Future directions include high-throughput screening for atpF binders, structure-based drug design targeting the peripheral stalk interface, and development of peptide mimetics based on interaction domains of natural ATP synthase regulators like MgtC.

What new methodologies are advancing our understanding of atpF dynamics in living cells?

Several cutting-edge methodologies are transforming our understanding of atpF dynamics:

• Super-resolution microscopy:

  • PALM/STORM imaging reveals nanoscale organization of ATP synthase complexes

  • Single-molecule tracking of fluorescently labeled atpF provides insights into diffusion and clustering behavior

  • Multi-color imaging allows visualization of interactions with other components in real-time

• Cryo-electron tomography:

  • Direct visualization of ATP synthase in native membrane environments

  • Structural analysis of different conformational states in situ

  • Mapping of peripheral stalk position relative to the complete complex

• Genetic code expansion:

  • Site-specific incorporation of photo-crosslinkable amino acids in atpF

  • UV-inducible crosslinking captures transient interaction partners

  • Identification of novel regulatory proteins that interact with atpF

• FRET-based sensors:

  • Engineered atpF variants with fluorescent protein fusions

  • Real-time monitoring of conformational changes during ATP synthesis/hydrolysis

  • Observation of how virulence factors like MgtC alter atpF dynamics

These approaches complement traditional biochemical methods and provide unprecedented insights into how atpF functions within the dynamic context of living bacterial cells, potentially revealing new regulatory mechanisms and interaction partners.

How does the interplay between translation factors and atpF expression influence bacterial fitness?

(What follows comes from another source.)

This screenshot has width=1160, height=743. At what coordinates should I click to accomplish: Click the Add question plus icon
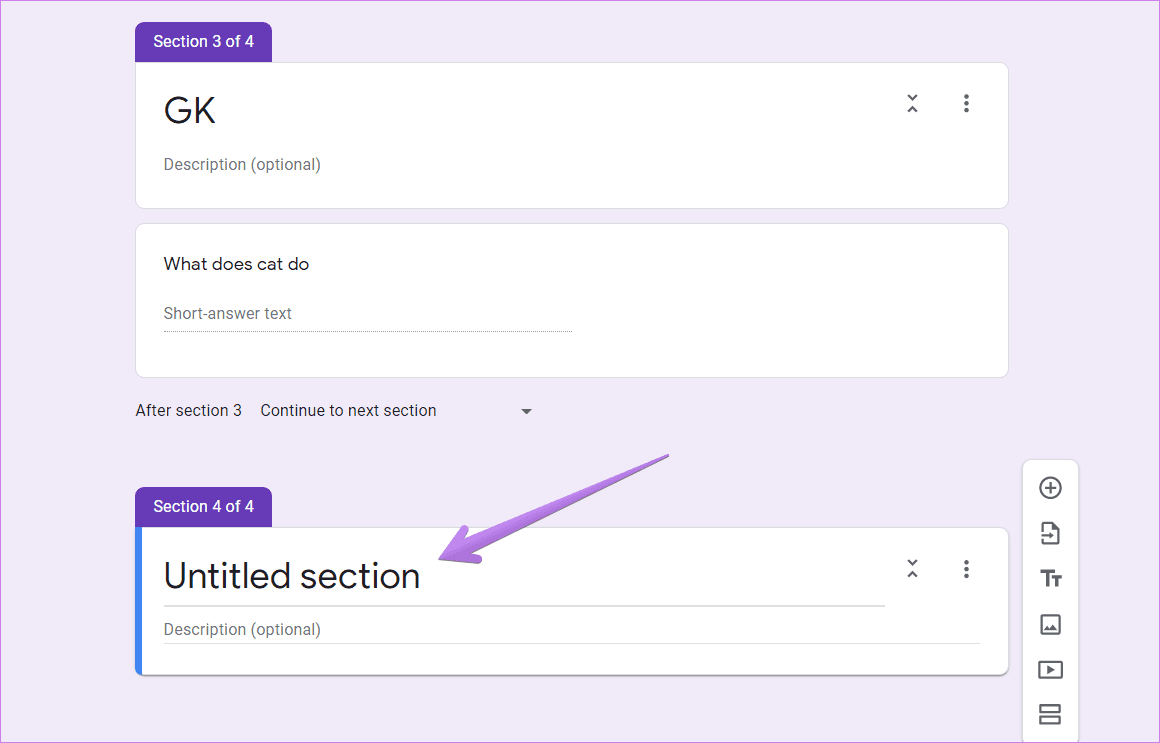coord(1050,488)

Research has revealed intriguing connections between translation factors and ATP synthase expression:

• Elongation Factor P (EF-P) effects:

  • The absence of EF-P in Salmonella causes a 20-fold reduction in the abundance of the ATP synthase catalytic subunit AtpD

  • This suggests that efficient translation of ATP synthase components depends on specialized translation factors

  • EF-P is particularly important for efficient translation of proteins containing polyproline motifs

• Translation efficiency consequences:

  • Reduced translation efficiency of ATP synthase components leads to imbalanced subunit stoichiometry

  • This imbalance can trigger quality control mechanisms and degradation of unassembled subunits

  • The FTSH protease has been identified as degrading unassembled ATP synthase components

• Metabolic implications:

  • Deletion of efp in Salmonella results in hyperactive metabolism and reduced stress resistance

  • These phenotypes may be partially explained by altered ATP synthase levels and activity

  • The connection provides insight into how translation regulation feeds into energy metabolism control

• Evolutionary considerations:

  • Conservation of regulatory mechanisms suggests fundamental importance

  • Differential translation efficiency may allow rapid adaptation to environmental changes

  • Specialization of translation factors may represent an evolved regulatory mechanism

This emerging field connects two fundamental cellular processes—translation and energy metabolism—and suggests that their coordination is crucial for bacterial fitness and adaptation to changing environments.